Sara Kornfeld Simpson (CAS’18, CFA’18) The Harry Hung Sheng Chou Trustee Scholarship Fund has helped Sara to fulfill all of her academic passions—neuroscience, oboe, and flute—at the highest level of intensity and instruction. “BU alone welcomed my desire to pursue a dual degree with open arms,” she says, “and I have been flourishing here ever since.”

This past April, the Campaign for Boston University hit a milestone. The milestone, actually. Thanks to an overflowing well of generosity filled by friends, alumni, and students, we passed our original goal of $1 billion more than a year ahead of schedule.
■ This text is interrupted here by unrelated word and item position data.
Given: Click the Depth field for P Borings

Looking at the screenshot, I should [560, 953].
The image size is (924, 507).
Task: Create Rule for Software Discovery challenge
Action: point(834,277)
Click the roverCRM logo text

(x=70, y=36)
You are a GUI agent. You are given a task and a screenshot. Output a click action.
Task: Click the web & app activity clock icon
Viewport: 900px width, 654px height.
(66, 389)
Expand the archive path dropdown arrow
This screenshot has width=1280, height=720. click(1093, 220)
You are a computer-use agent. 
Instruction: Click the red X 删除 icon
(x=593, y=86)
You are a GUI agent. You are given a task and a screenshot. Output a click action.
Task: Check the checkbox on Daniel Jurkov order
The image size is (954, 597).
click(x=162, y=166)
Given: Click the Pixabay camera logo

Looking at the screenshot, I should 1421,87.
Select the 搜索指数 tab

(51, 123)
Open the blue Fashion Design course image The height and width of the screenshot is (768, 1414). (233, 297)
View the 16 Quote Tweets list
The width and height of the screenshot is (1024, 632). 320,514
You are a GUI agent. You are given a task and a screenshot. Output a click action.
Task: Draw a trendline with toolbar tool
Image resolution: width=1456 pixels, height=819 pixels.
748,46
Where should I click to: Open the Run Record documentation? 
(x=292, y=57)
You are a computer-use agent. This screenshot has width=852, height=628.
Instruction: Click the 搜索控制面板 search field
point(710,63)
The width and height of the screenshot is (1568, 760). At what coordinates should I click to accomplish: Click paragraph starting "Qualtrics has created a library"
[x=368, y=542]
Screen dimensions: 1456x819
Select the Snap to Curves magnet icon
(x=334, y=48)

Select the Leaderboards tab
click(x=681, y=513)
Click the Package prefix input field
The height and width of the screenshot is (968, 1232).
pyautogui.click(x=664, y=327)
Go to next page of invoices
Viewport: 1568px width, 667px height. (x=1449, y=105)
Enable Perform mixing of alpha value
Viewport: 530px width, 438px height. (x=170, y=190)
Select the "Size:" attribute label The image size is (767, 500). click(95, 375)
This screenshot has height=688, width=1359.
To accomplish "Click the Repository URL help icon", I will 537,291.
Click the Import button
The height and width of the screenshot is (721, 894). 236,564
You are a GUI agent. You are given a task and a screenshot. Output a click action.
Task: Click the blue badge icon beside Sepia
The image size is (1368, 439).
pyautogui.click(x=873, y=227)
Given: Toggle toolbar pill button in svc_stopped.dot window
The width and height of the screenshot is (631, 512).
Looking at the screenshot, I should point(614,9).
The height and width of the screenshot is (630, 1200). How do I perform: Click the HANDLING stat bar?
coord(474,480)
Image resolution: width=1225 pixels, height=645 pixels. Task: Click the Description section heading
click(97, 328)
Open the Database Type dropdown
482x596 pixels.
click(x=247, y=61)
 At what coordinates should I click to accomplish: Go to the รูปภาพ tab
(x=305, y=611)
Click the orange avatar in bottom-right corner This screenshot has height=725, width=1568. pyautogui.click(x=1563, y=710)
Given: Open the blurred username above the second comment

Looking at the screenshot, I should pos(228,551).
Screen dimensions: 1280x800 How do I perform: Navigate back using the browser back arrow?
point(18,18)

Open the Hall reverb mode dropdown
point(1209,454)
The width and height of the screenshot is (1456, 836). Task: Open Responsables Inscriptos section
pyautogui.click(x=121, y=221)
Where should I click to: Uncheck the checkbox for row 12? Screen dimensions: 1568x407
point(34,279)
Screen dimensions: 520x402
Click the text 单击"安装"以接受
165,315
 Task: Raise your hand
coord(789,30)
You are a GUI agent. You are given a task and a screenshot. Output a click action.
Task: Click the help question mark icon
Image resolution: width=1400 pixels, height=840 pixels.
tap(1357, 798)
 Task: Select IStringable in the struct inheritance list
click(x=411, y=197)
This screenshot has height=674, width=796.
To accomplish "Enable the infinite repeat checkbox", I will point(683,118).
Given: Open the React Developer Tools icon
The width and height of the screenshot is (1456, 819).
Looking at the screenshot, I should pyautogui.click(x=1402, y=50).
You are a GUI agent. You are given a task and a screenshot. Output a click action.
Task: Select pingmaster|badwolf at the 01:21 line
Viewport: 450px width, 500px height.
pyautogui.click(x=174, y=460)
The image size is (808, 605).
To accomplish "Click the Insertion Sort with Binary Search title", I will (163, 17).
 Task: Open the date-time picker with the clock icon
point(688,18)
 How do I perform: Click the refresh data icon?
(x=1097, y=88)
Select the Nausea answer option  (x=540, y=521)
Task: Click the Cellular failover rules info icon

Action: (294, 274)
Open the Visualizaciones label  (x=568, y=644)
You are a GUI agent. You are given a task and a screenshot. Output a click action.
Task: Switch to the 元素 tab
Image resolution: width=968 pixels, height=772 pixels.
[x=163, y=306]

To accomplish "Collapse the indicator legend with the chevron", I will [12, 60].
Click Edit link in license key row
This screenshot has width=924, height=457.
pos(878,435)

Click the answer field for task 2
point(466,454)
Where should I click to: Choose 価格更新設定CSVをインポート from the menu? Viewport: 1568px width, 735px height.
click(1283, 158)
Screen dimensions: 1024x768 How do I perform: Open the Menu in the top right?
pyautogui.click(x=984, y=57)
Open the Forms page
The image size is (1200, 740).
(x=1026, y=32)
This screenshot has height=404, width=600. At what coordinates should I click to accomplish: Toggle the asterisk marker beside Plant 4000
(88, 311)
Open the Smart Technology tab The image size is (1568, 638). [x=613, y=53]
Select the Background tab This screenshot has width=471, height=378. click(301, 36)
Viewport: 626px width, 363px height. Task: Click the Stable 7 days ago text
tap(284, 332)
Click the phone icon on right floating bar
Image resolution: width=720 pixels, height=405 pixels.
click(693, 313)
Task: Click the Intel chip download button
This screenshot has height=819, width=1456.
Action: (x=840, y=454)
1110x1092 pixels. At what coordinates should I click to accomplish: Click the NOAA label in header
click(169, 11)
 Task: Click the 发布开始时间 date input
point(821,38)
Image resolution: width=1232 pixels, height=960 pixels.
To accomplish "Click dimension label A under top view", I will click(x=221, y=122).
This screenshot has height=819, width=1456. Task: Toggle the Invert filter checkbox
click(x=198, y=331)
But here’s the rub. How do you pump the brakes on a good thing? Why should we? Our momentum is charged and only promises to bring us ever closer to our strategic goals. In fall 2015, the Board of Trustees green-lighted an extension of the fundraising effort, boosting our goal to $1.5 billion by 2019.

Some of the campaign’s highlights so far, benefiting faculty and students on both the Charles River and Medical Campuses: the founding of the Frederick S. Pardee School of Global Studies and Arvind and Chandan Nandlal Kilachand Honors College, the $50 million gift from Trustee Allen Questrom (Questrom’64, Hon.’15) and Kelli Questrom (Hon.’15) to endow the Questrom School of Business, and 71 new professorships and 266 new scholarships. The campus landscape has morphed, too, thanks to the construction of the Yawkey Center for Student Services, the building named for Sumner M. Redstone (Hon.’94) at the School of Law, the Engineering Product Innovation Center, and the Medical Student Residence on the Medical Campus.

Getting over
The Hump

You can’t put a price tag on a changed life. That’s why keeping BU affordable for all qualified students—no matter their economic circumstances—is such a top priority. In fall 2015, undergraduates were awarded $218.8 million in need-based academic assistance, with $195.6 million coming directly from the University. Since the campaign launched, we have raised $99,068,488 toward scholarships.

Freshmen enrolled:

3,629

Number who applied for need-based aid:

1,401

Number who were judged to have need:

1,320

Average percent of need met:

93%

Average need-based financial aid package:

$42,183

Average need-based loan:

$5,640

More than 135,000 donors can stake a claim on this progress, with 12 percent of gifts coming from overseas—121 different countries, in fact. Closer to home, BU faculty and employees have contributed more than $30.2 million to the campaign. Given this sort of energy and drive, the new extension further ignites the imagination. Who knows what frontier we might cross, what discovery we might make, what disease we might help cure? All we know is that, together, we’ll find out.